[Talk-us] Street Naming Conventions
Matthias Julius
lists at julius-net.net
Mon Apr 12 20:50:31 BST 2010
andrzej zaborowski <balrogg at gmail.com> writes:
> On 9 April 2010 15:30, Matthias Julius <lists at julius-net.net> wrote:
>> Val Kartchner <val42k at gmail.com> writes:
>>
>>> 3) Prefix, body, suffix is available from the TIGER data, but what about
>>> streets that have already been added (or corrected) by users? As we've
>>> seen, a bot won't always be able to correctly make these separations (as
>>> in the example of "Southbay" vs. "South Bay" given previously) How do
>>> we make it so that it meets the goals I've given?
>>
>> I would say:
>> - assemble the name out of the tiger:name_* tags
>> - if that matches the name tag re-assemble the name while expanding
>> tiger:name_direction_prefix and tiger:name_direction_prefix and
>> replace the name tag.
>
> Ok, added the check in r20882 although I'd say the script is useful
> for data from sources other than TIGER too.

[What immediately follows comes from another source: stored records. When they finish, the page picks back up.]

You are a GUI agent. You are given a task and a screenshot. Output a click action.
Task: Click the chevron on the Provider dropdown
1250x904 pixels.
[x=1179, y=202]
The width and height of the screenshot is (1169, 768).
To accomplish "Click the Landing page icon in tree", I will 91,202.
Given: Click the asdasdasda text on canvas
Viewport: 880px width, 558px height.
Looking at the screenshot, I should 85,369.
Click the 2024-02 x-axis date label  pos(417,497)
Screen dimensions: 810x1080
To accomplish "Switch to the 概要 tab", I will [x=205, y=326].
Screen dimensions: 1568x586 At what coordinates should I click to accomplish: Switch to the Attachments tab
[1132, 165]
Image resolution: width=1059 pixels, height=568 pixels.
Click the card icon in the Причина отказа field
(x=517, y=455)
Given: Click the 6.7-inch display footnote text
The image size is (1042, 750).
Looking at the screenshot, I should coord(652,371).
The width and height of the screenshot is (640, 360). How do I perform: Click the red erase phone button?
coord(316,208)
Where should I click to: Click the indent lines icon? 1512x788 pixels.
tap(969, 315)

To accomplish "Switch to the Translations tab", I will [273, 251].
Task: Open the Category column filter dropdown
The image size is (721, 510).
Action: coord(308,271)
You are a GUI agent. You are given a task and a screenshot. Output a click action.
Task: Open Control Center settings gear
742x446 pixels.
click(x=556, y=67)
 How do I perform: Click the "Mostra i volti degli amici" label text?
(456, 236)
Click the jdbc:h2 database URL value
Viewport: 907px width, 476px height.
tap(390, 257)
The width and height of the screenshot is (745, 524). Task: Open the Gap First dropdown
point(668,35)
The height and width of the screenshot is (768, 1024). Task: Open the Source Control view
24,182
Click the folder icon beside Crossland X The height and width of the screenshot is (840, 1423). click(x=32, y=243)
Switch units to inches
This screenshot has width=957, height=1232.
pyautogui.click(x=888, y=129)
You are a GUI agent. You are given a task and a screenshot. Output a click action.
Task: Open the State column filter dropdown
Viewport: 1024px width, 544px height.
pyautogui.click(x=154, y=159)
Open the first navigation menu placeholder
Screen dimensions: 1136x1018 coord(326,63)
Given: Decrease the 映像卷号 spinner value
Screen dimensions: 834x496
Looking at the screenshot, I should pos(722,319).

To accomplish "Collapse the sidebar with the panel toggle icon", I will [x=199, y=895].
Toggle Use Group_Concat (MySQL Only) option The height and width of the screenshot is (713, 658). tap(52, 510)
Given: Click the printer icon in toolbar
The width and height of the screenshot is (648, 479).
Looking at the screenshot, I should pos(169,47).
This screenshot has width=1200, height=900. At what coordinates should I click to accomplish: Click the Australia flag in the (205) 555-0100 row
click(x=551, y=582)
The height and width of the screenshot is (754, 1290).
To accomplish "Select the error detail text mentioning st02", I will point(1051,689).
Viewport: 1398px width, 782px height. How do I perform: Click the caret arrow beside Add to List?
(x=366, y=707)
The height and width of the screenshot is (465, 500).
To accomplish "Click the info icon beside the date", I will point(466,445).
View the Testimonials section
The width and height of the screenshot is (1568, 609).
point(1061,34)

That may be. But, I would start with the easy stuff. It just
requires a lot more scrutiny and special case handling if you are only
parsing name tags. All I am arguing is that if you have the
components separate like in the TIGER data then you should simply use
them. Name suffixes in TIGER are a limited set. Who knows what 'St'
at the end of a street name can possibly mean.
>
> I don't think that only the direction_prefix/suffix should be
> expanded, basically all name should be the way it is pronounced to
> avoid ambiguity.
>
> The "East Doctor Martin Luther King, Junior Boulevard" is an example
> that I think shows that the direction parts of the name are the least
> of the problems. On the signage the name appears as E DR MLKjr BLVD
> or similar.
Question is how it appears in TIGER or other imported datasets. It is
probably impossible to write a script that handles every possible case
correctly. That's why I think the script should stick to the things
that are unambiguous and leave the rest to humans. It is far better
to leave a couple of cases untreated than to screw up good data.